L’équipe di ricercatori coordinata da Roveri ha infatti messo a punto una soluzione sostenibile a lungo termine per lo smaltimento dell’amianto. Per rendere innocuo l’amianto e minimizzarne l’impatto sull’ambiente e sulla salute pubblica Roveri ha escogitato un metodo innovativo che sfrutta gli scarti industriali prodotti nei caseifici, un materiale ampiamente disponibile e dai costi irrisori.

Grazie a una reazione chimica innescata quando l’eternit viene a contatto con il siero di latte, i rifiuti tossici diventano inoffensivi, perdendo il loro potenziale contaminante. La soluzione sviluppata dall’équipe del professor Roveri permetterebbe di ottenere un duplice risultato: smaltire gli scarti industriali dei caseifici e l’eternit in un solo colpo.

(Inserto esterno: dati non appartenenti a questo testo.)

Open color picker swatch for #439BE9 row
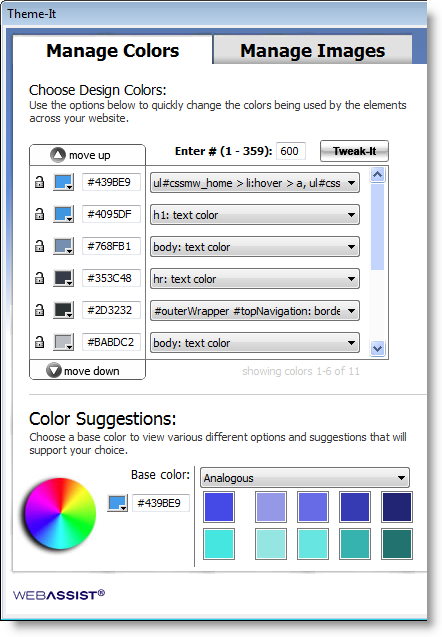 click(64, 182)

I benefici di questo innovativo metodo non si fermano allo smaltimento rapido ed economico dell’amianto e degli scarti dei caseifici. Il prodotto finale della reazione dei rifiuti tossici potrebbe infatti fornire nuove materie prime all’industria.

Risorse che potrebbero essere impiegate con successo nella realizzazione di diversi prodotti tra cui fertilizzanti e idropittura. Ogni regione potrebbe dotarsi di un impianto di smaltimento dell’amianto velocizzando la bonifica del territorio dall’eternit.

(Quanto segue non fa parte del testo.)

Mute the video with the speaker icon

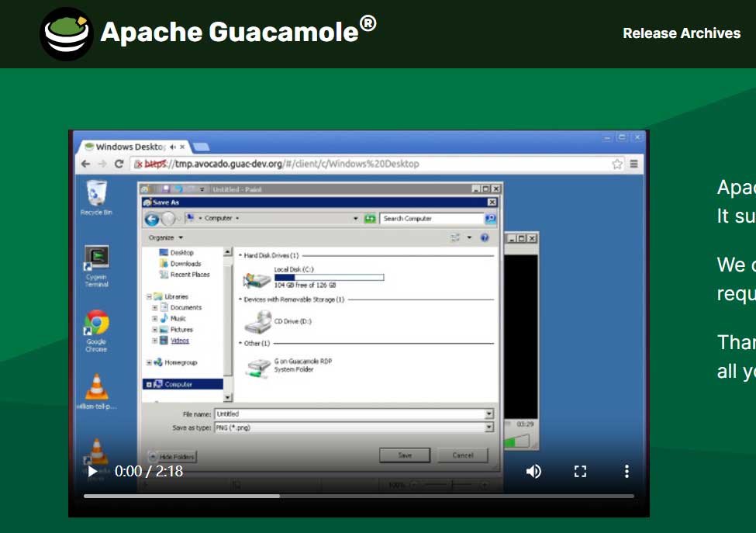coord(533,471)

Purtroppo la soluzione del professor Roveri non è ancora attuabile al di fuori dei confini dei laboratori universitari. Il metodo messo a punto dal docente bolognese deve infatti essere approvato dal Ministero dell’Ambiente.

Il Ministero finora non ha mai incontrato Roveri e la sua équipe per procedere a una valutazione della nuova tecnica di smaltimento dell’amianto. Roveri ha avanzato diverse richieste di udienza negli ultimi anni, rimaste tutte senza risposta.

Nel frattempo in Italia l’amianto viene smaltito con un metodo ben più pericoloso a lungo termine. Dopo essere stato imballato nella plastica l’eternit finisce infatti in discarica.

Una soluzione che risolve il problema solo nell’immediato. L’amianto nel corso dell’infossamento può frantumarsi all’interno del rivestimento in plastica. Tra alcuni decenni, quando l’involucro protettivo cederà, l’amianto potrebbe contaminare le falde acquifere ed esporre la popolazione al rischio di mesotelioma, una patologia che negli ultimi decenni ha già causato migliaia di morti in Italia.